6. Analysis of Identifiability, Bias, and Robustness
Recent theoretical work has clarified the identifiability of additive bi-encoder models—i.e., the extent to which the underlying parameters can be uniquely decomposed from observed click or interaction data:
- Additive shift invariance: The sum of bias and relevance is preserved under joint shifts; to anchor unique solutions, either explicit randomization in presentation positions or systematic feature-overlap across positions is required (Hager et al., 29 Aug 2025, Hager et al., 25 Jun 2025).
- Feature overlap and graph connectivity: If the feature distributions at each presentation position have overlapping support and the relevance MLP is continuous, the model’s parameters are uniquely identifiable up to a global shift (Hager et al., 25 Jun 2025).
- Confounding by logging policies: Misspecification can interact with deterministic or strongly biased logging, causing systematic distortion of learned relevance and bias parameters. Inverse propensity weighting is proposed for mitigation, but requires positivity (every item must be observable at every position) (Hager et al., 25 Jun 2025, Hager et al., 29 Aug 2025).
Best practices emphasize: monitoring residual–propensity correlations, explicit data collection for randomization or overlap, matching logging and model features, controlled regularization of model expressivity, and careful validation of both accuracy and parameter recovery.
7. Practical Guidelines and Current Limitations
Best practices for two-tower bi-encoder design and deployment, converging from multiple empirical and theoretical fronts, include:
- Parameter sharing: Prefer at least projection-level sharing (ADE-SPL) unless strong role heterogeneity exists.
- Loss selection: Use in-batch InfoNCE with sufficiently large negative pools (augmented by CBNS or SamToNe for difficult cases).
- Alignment diagnostics: Assess representation overlap and metric spread via t-SNE or similarity histograms; embedding collapse or misalignment is a red flag (Dong et al., 2022, Moiseev et al., 2023).
- Interaction: Add multi-head cross-tower modules (e.g., FE-Block) or bridge connections (vision–language) when pure late fusion underperforms.

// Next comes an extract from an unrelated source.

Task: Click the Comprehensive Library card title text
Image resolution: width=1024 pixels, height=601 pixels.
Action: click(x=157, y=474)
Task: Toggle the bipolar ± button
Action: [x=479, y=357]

- Bias correction: Incorporate inverse propensity weighting and encourage randomization or feature overlap for unbiased click modeling.
- Domain adaptation: For cross-modal or specialized domains (e.g. music, NER), fine-tune under domain-specific constraints and consider joint or dynamic thresholding in decision boundaries.
Current limitations include the challenge of semantic alignment for bottlenecked modalities (e.g. text in music retrieval (Vasilakis et al., 2024)), quadratic enumeration costs in span-based NER (Zhang et al., 2022), and sensitivity to data distribution/feature support in unbiased learning-to-rank. Future research targets enriched compositionality in modality-poor branches, scalable negative mining, and more expressive, interaction-rich architectures that preserve the efficiency benefits of the bi-encoder paradigm.